2000: Produktionsauslauf der zuletzt S70 Classic und V70 Classic genannten Weiterentwicklungen des Volvo 850

2023: Der Volvo 850 Kombi erreicht das Oldtimeralter von 30 Jahren und ist ein Kandidat für das amtliche H-Kennzeichen.
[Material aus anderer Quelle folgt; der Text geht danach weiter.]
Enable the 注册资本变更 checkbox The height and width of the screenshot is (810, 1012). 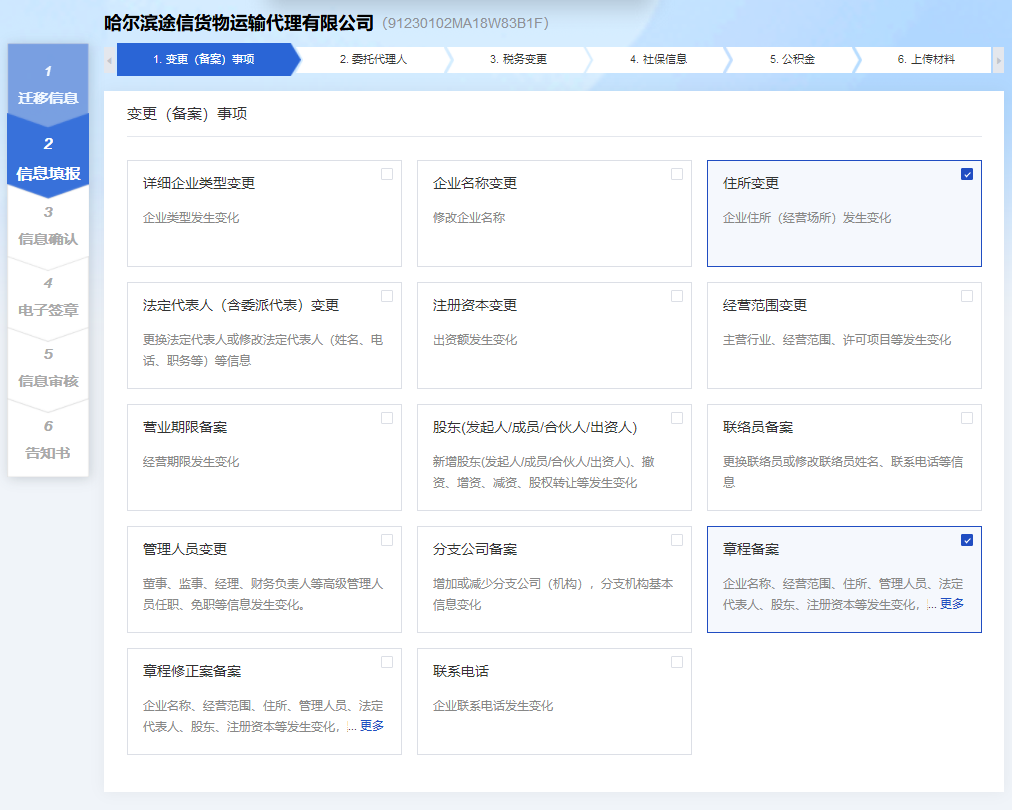(677, 296)
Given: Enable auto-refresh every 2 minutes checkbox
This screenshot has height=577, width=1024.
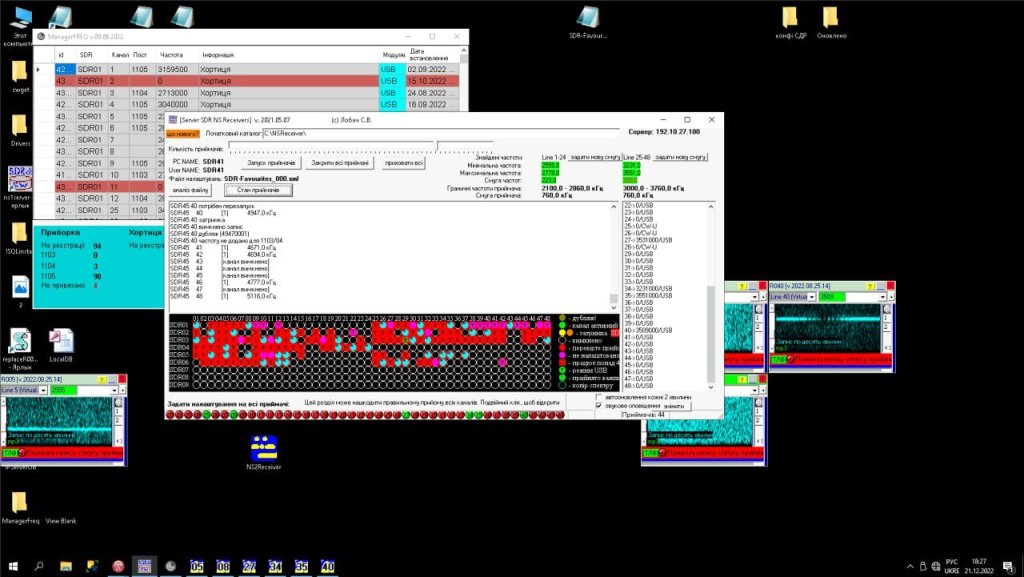Looking at the screenshot, I should [599, 397].
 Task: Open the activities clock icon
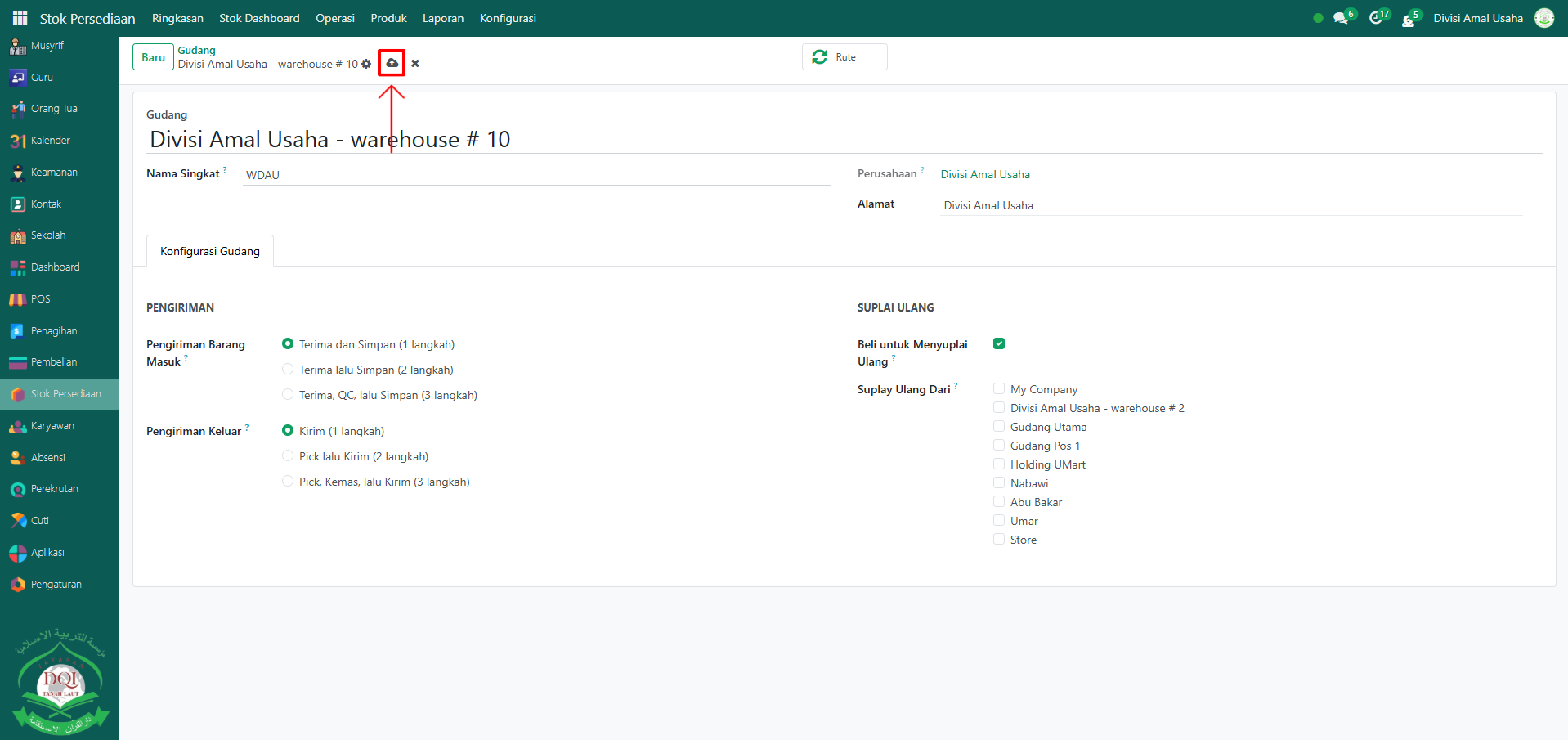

Als moderner Nachfolger des Volvo 850 Kombi reüssiert der Volvo V60

Wichtige Motoren:

Volvo 850 Kombi mit 2,0-Liter-Fünfzylinder-Benziner (93 kW/126 PS)

Volvo 850 Kombi mit 2,4-Liter-Fünfzylinder-Benziner (103 kW/140 PS bzw. 106 kW/144 PS)

Volvo 850 Kombi mit 2,4-Liter-Fünfzylinder-Benziner (125 kW/170 PS)

Volvo 850 T5 Kombi mit 2,3-Liter-Fünfzylinder-Benziner (165 kW/225 PS)

Volvo 850 T-5R Kombi mit 2,3-Liter-Fünfzylinder-Benziner (176 kW/240 PS)

Volvo 850 R Kombi mit 2,3-Liter-Fünfzylinder-Benziner (184 kW/250 PS)

Volvo 850 TDI Kombi mit 2,5-Liter-Fünfzylinder-Turbo-Diesel (103 kW/140 PS)

Volvo 850 AWD Kombi (ab 1996) mit 2,4-Liter-Fünfzylinder-Benziner (142 kW/193 PS).

Preisbeispiele:

Volvo 850 Kombi GLE (1993): ab 46.600 Mark

Volvo 850 Kombi GLT (1993): ab 52.990 Mark

Volvo 850 Kombi 2,0 10V (1995): ab 46.400 Mark

Volvo 850 Kombi 2,5 10V (1995): ab 48.400 Mark

Volvo 850 Kombi 2,5 20V (1995): 51.400 Mark

Volvo 850 Kombi T5 (1995): ab 63.200 Mark

Volvo 850 Kombi 2,0 10V (1996): ab 47.400 Mark

Volvo 850 Kombi 2,5 10V (1996): ab 49.800 Mark

Volvo 850 Kombi 2,5 20V (1996): 52.900 Mark

Volvo 850 Kombi T5 (1996): ab 64.900 Mark.